CX-based Compensation Systems – Do They Work?
Many companies have adopted CX-based compensation systems as a means to encourage employees to improve CX based on metrics obtained through customer feedback. While these compensation schemes are popular, they often backfire, creating more harm than good. There are alternative methods to reward your employees for progress that should be considered before adopting a CX-based compensation system.
Why it may seem like a good idea
If customer experience has been made a top priority in your business plan, rewarding those who are doing the best job is a no-brainer. In many scenarios, money is the ultimate incentive to ensure people are stepping up their game and performing to their best ability. Incentives change behaviour, but not always in the expected or intended way. It can fuel healthy competition and significant progress, but to link monetary incentives to an NPS or CSAT score can be tricky.
Giving employees higher pay or financial rewards for their performance tends to work best in sales environments where the proof is in the explicit financial gains. Employees who do not make sales, do not get bonuses. Employees who make sales get a commission based on the size of the sale. It is logical and there is little room for anyone to question its fairness. Compensating employees for good CX is not as cut and dried, so this method often disappoints in a CX-based environment, as customer-based metrics, unlike financially-based metrics, are not as precise or irrefutable.
The issue with CX-based compensation systems
Sometimes customer feedback cannot be taken at face value and when financial incentives are introduced, employees start to doubt the legitimacy of the scores’ reflection of performance. To begin with, scores are not necessarily indicative of the job performed. A score can often be based on external factors outside of any employee’s control.
Financial incentives are not effective at motivating employees to create better customer experiences. They induce stress, fuel unhealthy competition, and they make scores the priority over doing a good job. This is not great for confidence and leads to falling motivation. Rather than bettering customer experiences, employees try to game the system to enhance scores over helping customers as they begin to obsess over scores to the detriment of customers. They may pester customers to leave feedback, focus on specific tasks or customers that are more likely to lead to high scores, or question the veracity of feedback collection altogether.
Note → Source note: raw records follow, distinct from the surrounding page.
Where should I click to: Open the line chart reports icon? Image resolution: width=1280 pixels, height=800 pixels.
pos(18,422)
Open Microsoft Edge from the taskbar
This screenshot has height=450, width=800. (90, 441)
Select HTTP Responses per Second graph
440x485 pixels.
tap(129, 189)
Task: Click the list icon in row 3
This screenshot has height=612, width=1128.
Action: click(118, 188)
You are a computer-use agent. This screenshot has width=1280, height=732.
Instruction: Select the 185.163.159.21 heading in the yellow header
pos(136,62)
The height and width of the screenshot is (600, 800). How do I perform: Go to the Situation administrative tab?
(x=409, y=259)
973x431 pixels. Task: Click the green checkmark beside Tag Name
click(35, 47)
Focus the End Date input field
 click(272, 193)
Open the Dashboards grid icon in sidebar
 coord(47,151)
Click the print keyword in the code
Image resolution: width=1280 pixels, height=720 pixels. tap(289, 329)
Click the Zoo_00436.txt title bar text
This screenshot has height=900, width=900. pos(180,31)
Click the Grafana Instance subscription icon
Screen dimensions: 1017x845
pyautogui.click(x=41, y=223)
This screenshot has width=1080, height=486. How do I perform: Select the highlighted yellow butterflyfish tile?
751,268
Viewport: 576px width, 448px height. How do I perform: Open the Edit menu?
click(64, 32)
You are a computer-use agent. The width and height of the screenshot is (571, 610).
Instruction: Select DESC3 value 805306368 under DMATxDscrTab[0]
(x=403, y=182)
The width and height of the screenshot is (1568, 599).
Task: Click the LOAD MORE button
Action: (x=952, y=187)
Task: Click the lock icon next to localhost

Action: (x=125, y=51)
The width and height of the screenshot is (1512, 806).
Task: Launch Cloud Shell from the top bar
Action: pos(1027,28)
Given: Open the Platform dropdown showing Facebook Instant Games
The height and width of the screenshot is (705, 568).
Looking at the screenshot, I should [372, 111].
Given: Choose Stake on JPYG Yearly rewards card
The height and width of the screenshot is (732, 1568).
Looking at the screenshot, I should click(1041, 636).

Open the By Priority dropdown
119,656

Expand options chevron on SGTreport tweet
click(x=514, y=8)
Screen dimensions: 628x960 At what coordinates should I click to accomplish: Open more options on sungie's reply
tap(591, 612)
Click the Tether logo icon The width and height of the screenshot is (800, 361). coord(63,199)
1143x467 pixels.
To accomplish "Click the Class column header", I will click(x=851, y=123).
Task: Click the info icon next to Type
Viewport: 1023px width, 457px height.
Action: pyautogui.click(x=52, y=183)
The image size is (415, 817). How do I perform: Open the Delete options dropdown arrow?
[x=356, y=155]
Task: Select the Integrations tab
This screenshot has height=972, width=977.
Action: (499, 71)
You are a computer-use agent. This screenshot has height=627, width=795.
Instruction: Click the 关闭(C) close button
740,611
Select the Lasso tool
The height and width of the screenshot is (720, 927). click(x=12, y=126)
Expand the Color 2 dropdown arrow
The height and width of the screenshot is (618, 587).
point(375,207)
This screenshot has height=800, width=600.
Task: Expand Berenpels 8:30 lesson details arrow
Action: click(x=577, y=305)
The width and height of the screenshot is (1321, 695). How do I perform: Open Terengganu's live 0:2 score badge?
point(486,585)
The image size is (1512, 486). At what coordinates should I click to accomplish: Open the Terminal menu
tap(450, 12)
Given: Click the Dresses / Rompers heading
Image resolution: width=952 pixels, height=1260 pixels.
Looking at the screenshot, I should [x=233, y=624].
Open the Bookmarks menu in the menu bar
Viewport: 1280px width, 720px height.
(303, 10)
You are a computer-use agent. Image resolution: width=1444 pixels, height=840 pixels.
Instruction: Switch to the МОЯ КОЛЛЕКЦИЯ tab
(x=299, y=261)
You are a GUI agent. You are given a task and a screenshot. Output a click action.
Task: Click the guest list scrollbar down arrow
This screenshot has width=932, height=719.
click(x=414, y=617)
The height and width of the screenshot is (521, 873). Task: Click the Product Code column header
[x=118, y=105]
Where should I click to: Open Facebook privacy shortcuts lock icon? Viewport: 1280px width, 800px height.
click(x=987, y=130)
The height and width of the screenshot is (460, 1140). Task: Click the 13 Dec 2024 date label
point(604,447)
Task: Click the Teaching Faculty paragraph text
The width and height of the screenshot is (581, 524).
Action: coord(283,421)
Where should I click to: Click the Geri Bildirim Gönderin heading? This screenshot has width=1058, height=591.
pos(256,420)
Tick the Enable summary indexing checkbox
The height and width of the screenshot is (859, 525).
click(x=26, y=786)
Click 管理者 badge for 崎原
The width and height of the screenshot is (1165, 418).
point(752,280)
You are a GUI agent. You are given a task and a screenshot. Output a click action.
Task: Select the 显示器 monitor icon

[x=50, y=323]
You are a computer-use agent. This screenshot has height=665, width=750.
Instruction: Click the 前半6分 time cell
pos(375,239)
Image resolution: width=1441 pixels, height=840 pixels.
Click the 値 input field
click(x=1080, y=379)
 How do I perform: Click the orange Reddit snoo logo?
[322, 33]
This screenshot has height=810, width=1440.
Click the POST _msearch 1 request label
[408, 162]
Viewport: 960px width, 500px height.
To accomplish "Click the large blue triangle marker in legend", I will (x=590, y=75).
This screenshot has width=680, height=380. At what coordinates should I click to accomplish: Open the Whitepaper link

Furthermore, it is rare for someone to go to work wanting to do a bad job, so the need for financial incentive should not even exist. If employees are appropriately motivated and encouraged by their managers to perform well, praise alone should suffice to get them on the right track to improving CX. For employees who are struggling, obtaining any sort of financial incentive may seem out of reach, so there is no chance of them working harder and they may even work less as a result of feeling defeated. They won’t bother to do a good job at the task they were hired to do, as their attitude may change to them doing the bare minimum until they are compensated for doing anything else. It eradicates the responsibility they have to perform well and create great customer experiences, thus lessening their accountability.
Alternative ways to reward your employees
1. Consider non-monetary incentives
There are so many ways to reward your employees for going above and beyond that are more fulfilling than compensation. You should celebrate great performance, but shout-outs in meetings or internal newsletters, quarterly awards, and the promise of potential promotion or raise can be enough incentive for employees to excel. Employees need to feel like there is meaning in the tasks they are doing so being verbally reinforced and encouraged can remind them that they have a purpose. You should create a culture of positivity – where good actions earn recognition. This will promote employee engagement and empowerment which will ultimately lead to improved CX.
2. Reward the collective over individuals
Focusing on individuals can lessen the progress of the group. Customer experiences are rarely executed by a single individual. It takes a whole team to create great experiences. Team members should be boosting each other up, helping each other and working as a group to perform well. Competition amongst individuals to be the best creates a distraction that is detrimental to progress. When recognising great work, make sure to acknowledge the collective rather than a single employee. Focusing on team-level metrics will nurture a cohesive work environment amongst employees and get them to encourage each other rather than get in each other’s way.
3. Focus on better CX, not better scores
All too often senior management can forget that the point of CX programmes is to actually improve the experience of customers, not to improve metrics. Of course, these two things are tied, but if employees are stuck obsessing over numbers they will use shortcuts to try to improve CX scores rather than focusing on legitimate experiences.
Encourage your employees to put their energy towards making sure the customers are getting the best service they can and eventually the scores will improve organically alongside your brand’s reputation. Invest in training programmes to teach employees how to deliver best-in-class customer experiences rather than relying on metrics and monetary gains to drive their motivation and performance.
The importance of employee satisfaction as a determining factor for customer satisfaction cannot be stressed enough. Happy employees yield happy customers, but striking a balance between creating great customer experiences and rewarding your employees for their hand in making these experiences happen can be tricky business. Monetary rewards are not likely to get you the positive results you desire. Focus your energy and funds elsewhere to provide a work environment that inspires your employees to shine.